Lightfoot will also ask the City Council to codify her policy of not shutting off a residents’ water service for nonpayment and to approve a ban on the privatization of the city’s water system, Cheng said.

Lightfoot ordered the installation of water meters in Chicago homes to stop in July 2019 after city officials found elevated levels of lead in more than one in five metered homes they tested — 13 months after officials first learned of the issue.

Lightfoot’s order reversed a decision made by former Mayor Rahm Emanuel in November 2018 to continue installing water meters in homes, despite evidence that those homes had elevated levels of the brain-damaging chemical.

A 2013 study by EPA researchers linked the installation of meters and the replacement of water mains to high amounts of the heavy metal in drinking water, because lead pipes that are disturbed by street or plumbing work can release the material into the water supply.

Data gathered as part of a study of 510 Chicago homes in 2019 found that 22% of residences with new water meters had elevated levels of lead, the mayor’s office announced. Of those homes, 7.1% had lead levels above the 15 parts per billion action level set by the EPA, officials said.

Nearly 130,000 Chicago homes already have water meters, which were touted by city officials as a way to reduce water usage and save money.

For more information about water meters in Chicago, go to metersave.org.

Approximately 400,000 Chicago homes have lead service lines.

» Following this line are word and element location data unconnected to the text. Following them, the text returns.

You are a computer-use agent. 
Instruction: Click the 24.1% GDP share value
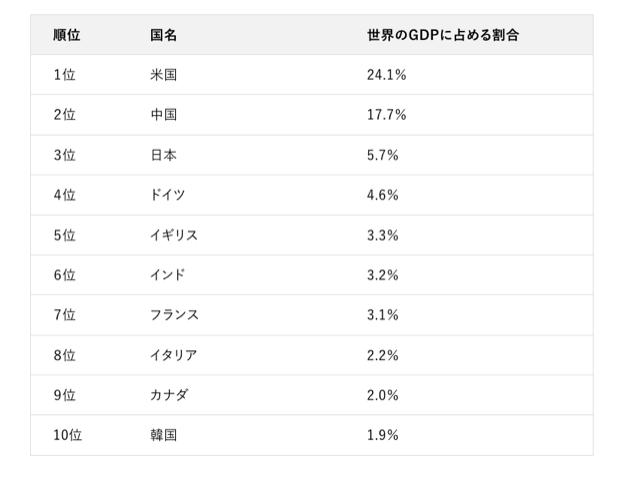point(386,75)
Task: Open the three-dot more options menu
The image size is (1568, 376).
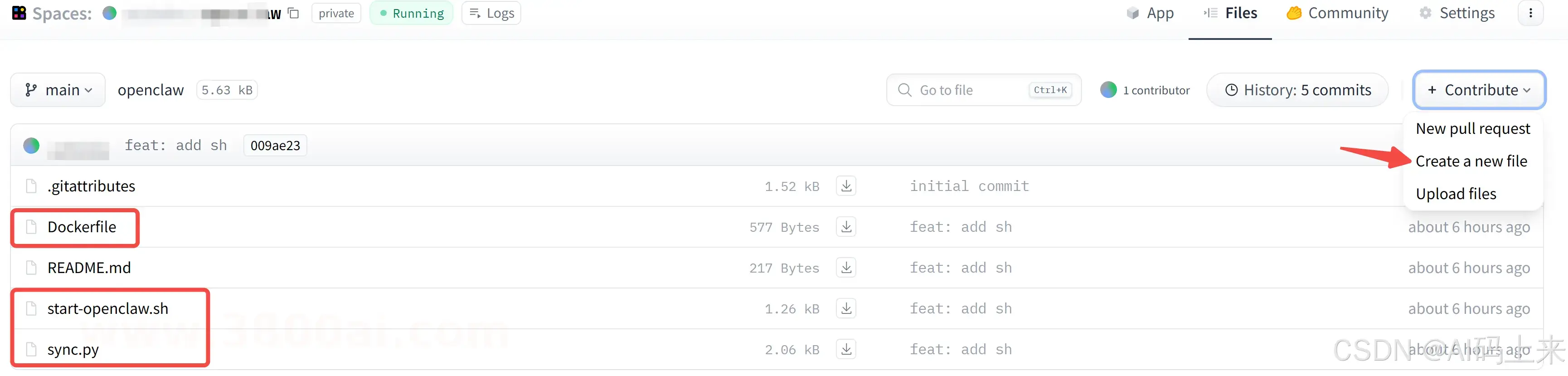Action: 1530,13
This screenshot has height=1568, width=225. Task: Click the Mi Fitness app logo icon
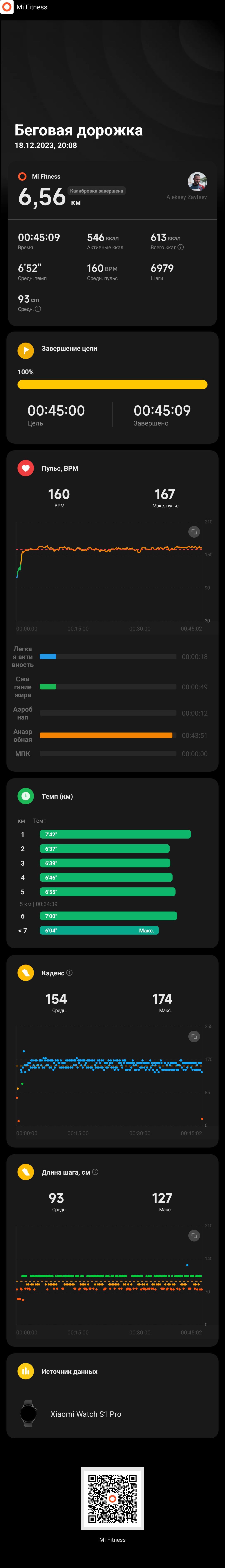(x=7, y=7)
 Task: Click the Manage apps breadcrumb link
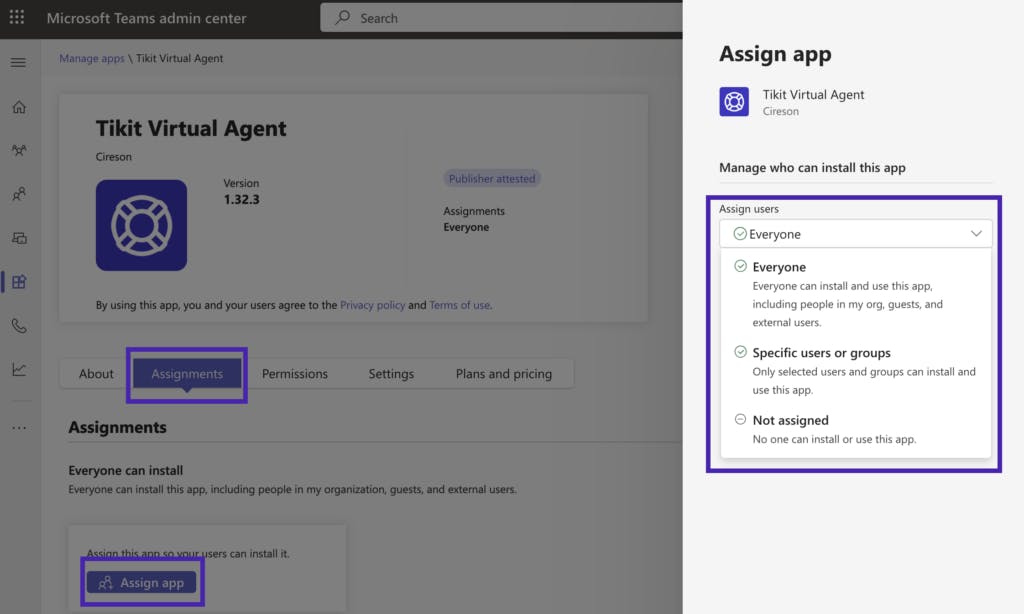[92, 59]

Lead service lines connect more Chicago homes to water mains than in any other American city, in large part because officials required that lead pipes be used to funnel water to single-family homes and small apartment buildings for nearly a century.

Federal law banned the use of lead pipes in 1986.

Lead can enter drinking water when service pipes that contain lead corrode.

There is no safe level of lead in drinking water, according to federal officials. Lead is a neurotoxin and can be especially damaging to children and pregnant women.

City officials estimate that it will cost $15,000 to $26,000 to remove lead service lines from each home or two-flat in Chicago, or $8.5 billion in all. In September 2020, Lightfoot vowed to begin removing lead service lines from Chicago’s homes.

City crews have only removed 74, according to data provided to WTTW News.